[Start of RECORDS FOR THE EXERCISE]

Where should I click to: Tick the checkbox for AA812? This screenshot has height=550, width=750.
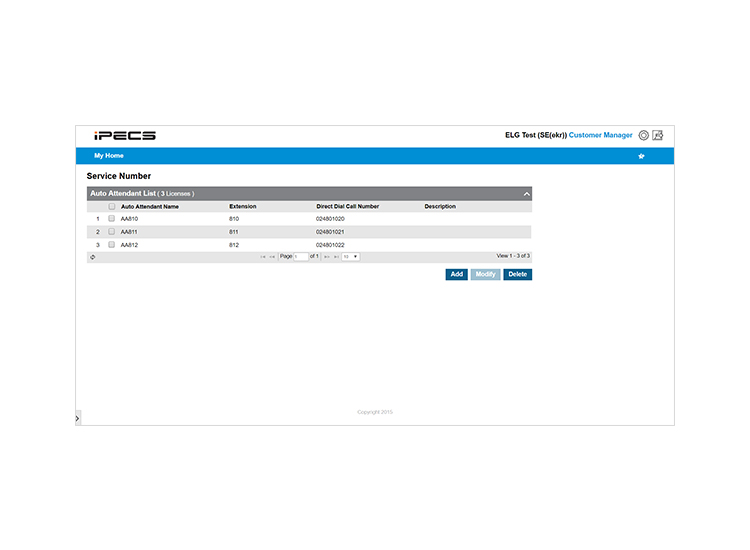pyautogui.click(x=111, y=244)
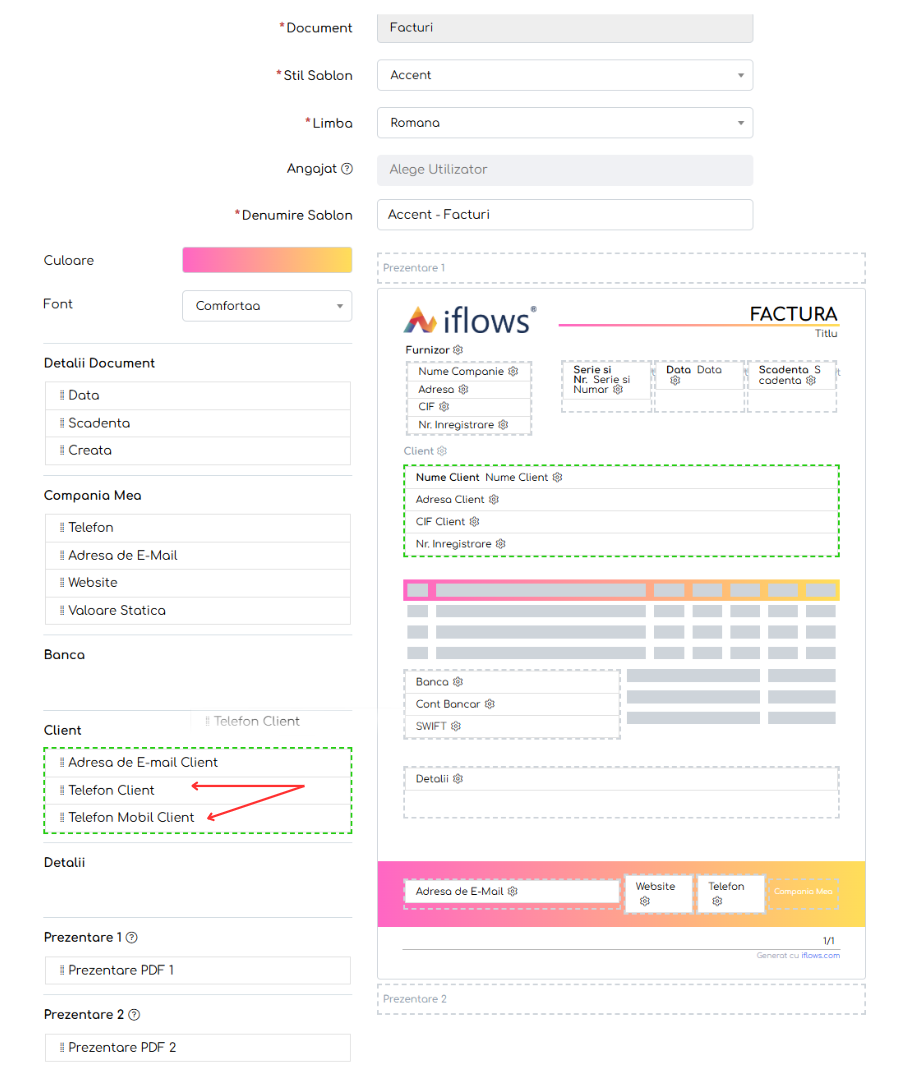Click help icon next to Prezentare 2

pos(134,1015)
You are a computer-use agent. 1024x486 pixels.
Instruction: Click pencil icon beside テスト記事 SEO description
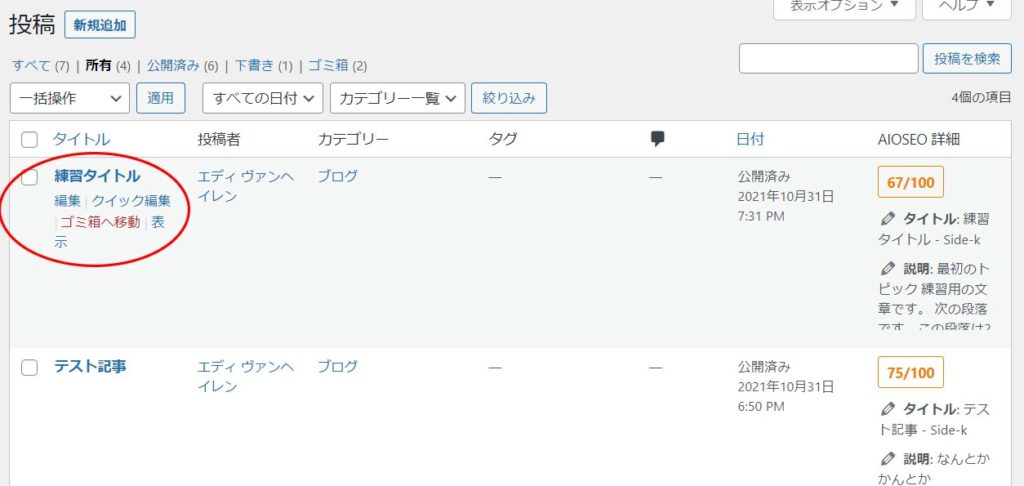pos(887,459)
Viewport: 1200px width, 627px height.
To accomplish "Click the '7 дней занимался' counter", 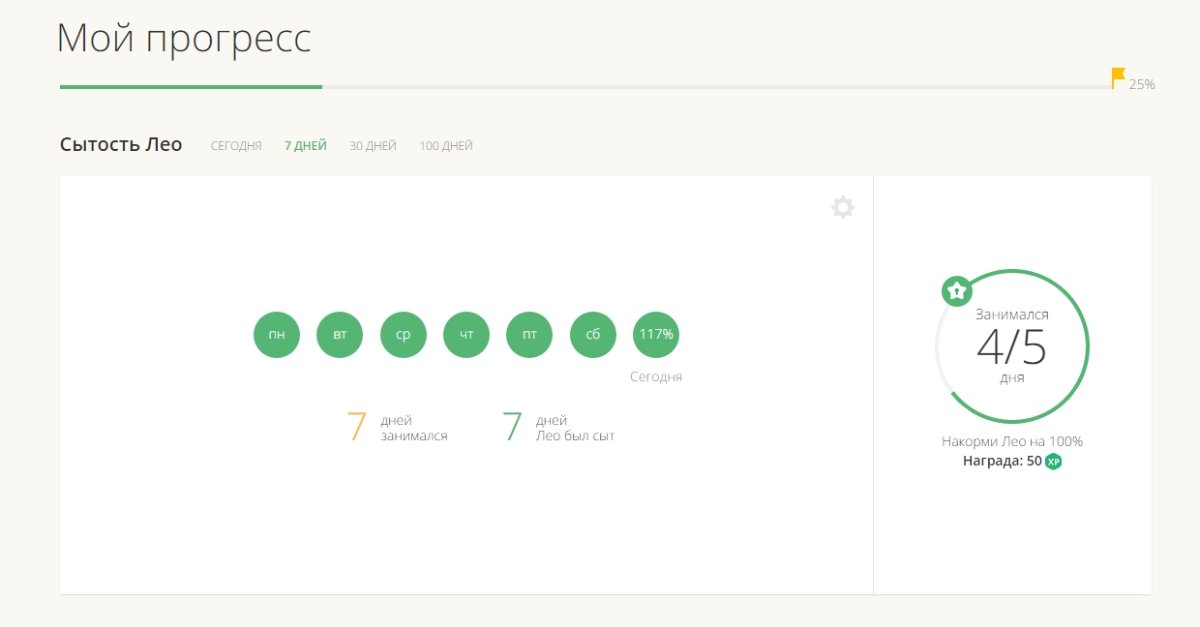I will pos(397,428).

[End of RECORDS FOR THE EXERCISE]

> EXERCISE DIRECTIONS: From the entries above, extract each line that contains the string "width" and reproduce those lines in full.

> SOLVED PROBLEM:
Where should I click to: Tick the checkbox for AA812? This screenshot has height=550, width=750.
Viewport: 1200px width, 627px height.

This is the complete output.